WHAT IS NEEDED: Please reproduce each line of the data below exactly as shown.

[Dataset entries]
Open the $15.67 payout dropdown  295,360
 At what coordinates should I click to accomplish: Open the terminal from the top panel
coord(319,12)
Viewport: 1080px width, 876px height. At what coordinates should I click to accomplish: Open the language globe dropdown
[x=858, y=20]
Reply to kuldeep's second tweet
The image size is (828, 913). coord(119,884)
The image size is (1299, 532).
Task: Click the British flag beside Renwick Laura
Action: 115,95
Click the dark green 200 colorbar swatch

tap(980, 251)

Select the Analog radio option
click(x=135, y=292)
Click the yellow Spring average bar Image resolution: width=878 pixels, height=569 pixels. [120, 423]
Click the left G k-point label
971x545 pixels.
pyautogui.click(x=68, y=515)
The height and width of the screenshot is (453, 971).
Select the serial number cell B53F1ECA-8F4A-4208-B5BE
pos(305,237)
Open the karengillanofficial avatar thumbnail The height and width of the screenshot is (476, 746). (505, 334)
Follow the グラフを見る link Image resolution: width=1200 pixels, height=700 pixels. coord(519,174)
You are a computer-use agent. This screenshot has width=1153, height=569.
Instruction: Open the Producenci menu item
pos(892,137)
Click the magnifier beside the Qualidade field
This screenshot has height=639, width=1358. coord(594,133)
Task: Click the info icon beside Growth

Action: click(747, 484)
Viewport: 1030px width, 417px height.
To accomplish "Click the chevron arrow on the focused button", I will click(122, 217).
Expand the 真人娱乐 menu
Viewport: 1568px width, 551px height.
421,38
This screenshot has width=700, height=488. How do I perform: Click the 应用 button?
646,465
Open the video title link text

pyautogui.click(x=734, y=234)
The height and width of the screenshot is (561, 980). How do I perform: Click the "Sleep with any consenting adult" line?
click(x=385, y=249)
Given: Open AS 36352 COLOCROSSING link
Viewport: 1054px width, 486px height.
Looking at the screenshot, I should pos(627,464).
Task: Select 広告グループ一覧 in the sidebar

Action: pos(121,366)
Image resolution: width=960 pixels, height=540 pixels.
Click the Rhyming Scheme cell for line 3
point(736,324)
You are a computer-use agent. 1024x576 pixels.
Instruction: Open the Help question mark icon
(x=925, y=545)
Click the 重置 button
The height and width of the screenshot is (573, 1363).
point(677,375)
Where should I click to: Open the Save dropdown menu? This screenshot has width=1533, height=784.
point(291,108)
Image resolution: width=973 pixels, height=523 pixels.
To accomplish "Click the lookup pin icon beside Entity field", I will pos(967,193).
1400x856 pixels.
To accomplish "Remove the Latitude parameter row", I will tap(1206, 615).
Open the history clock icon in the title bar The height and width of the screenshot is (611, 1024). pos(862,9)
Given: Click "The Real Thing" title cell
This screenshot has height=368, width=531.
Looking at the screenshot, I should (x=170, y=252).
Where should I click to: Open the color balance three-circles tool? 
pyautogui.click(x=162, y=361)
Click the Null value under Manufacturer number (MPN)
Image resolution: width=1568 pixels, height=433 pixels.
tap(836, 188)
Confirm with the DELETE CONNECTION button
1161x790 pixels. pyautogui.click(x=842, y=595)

RESPONSE BELOW:
Open the $15.67 payout dropdown  295,360
 At what coordinates should I click to accomplish: Open the terminal from the top panel
coord(319,12)
Viewport: 1080px width, 876px height. At what coordinates should I click to accomplish: Open the language globe dropdown
[x=858, y=20]
Reply to kuldeep's second tweet
The image size is (828, 913). coord(119,884)
The image size is (1299, 532).
Task: Click the British flag beside Renwick Laura
Action: 115,95
Click the dark green 200 colorbar swatch

tap(980, 251)

Select the Analog radio option
click(x=135, y=292)
Click the yellow Spring average bar Image resolution: width=878 pixels, height=569 pixels. [120, 423]
Click the left G k-point label
971x545 pixels.
pyautogui.click(x=68, y=515)
The height and width of the screenshot is (453, 971).
Select the serial number cell B53F1ECA-8F4A-4208-B5BE
pos(305,237)
Open the karengillanofficial avatar thumbnail The height and width of the screenshot is (476, 746). (505, 334)
Follow the グラフを見る link Image resolution: width=1200 pixels, height=700 pixels. coord(519,174)
You are a computer-use agent. This screenshot has width=1153, height=569.
Instruction: Open the Producenci menu item
pos(892,137)
Click the magnifier beside the Qualidade field
This screenshot has height=639, width=1358. coord(594,133)
Task: Click the info icon beside Growth

Action: click(747, 484)
Viewport: 1030px width, 417px height.
To accomplish "Click the chevron arrow on the focused button", I will click(122, 217).
Expand the 真人娱乐 menu
Viewport: 1568px width, 551px height.
421,38
This screenshot has width=700, height=488. How do I perform: Click the 应用 button?
646,465
Open the video title link text

pyautogui.click(x=734, y=234)
The height and width of the screenshot is (561, 980). How do I perform: Click the "Sleep with any consenting adult" line?
click(x=385, y=249)
Given: Open AS 36352 COLOCROSSING link
Viewport: 1054px width, 486px height.
Looking at the screenshot, I should pos(627,464).
Task: Select 広告グループ一覧 in the sidebar

Action: pos(121,366)
Image resolution: width=960 pixels, height=540 pixels.
Click the Rhyming Scheme cell for line 3
point(736,324)
You are a computer-use agent. 1024x576 pixels.
Instruction: Open the Help question mark icon
(x=925, y=545)
Click the 重置 button
The height and width of the screenshot is (573, 1363).
point(677,375)
Where should I click to: Open the Save dropdown menu? This screenshot has width=1533, height=784.
point(291,108)
Image resolution: width=973 pixels, height=523 pixels.
To accomplish "Click the lookup pin icon beside Entity field", I will pos(967,193).
1400x856 pixels.
To accomplish "Remove the Latitude parameter row", I will tap(1206, 615).
Open the history clock icon in the title bar The height and width of the screenshot is (611, 1024). pos(862,9)
Given: Click "The Real Thing" title cell
This screenshot has height=368, width=531.
Looking at the screenshot, I should (x=170, y=252).
Where should I click to: Open the color balance three-circles tool? 
pyautogui.click(x=162, y=361)
Click the Null value under Manufacturer number (MPN)
Image resolution: width=1568 pixels, height=433 pixels.
tap(836, 188)
Confirm with the DELETE CONNECTION button
1161x790 pixels. pyautogui.click(x=842, y=595)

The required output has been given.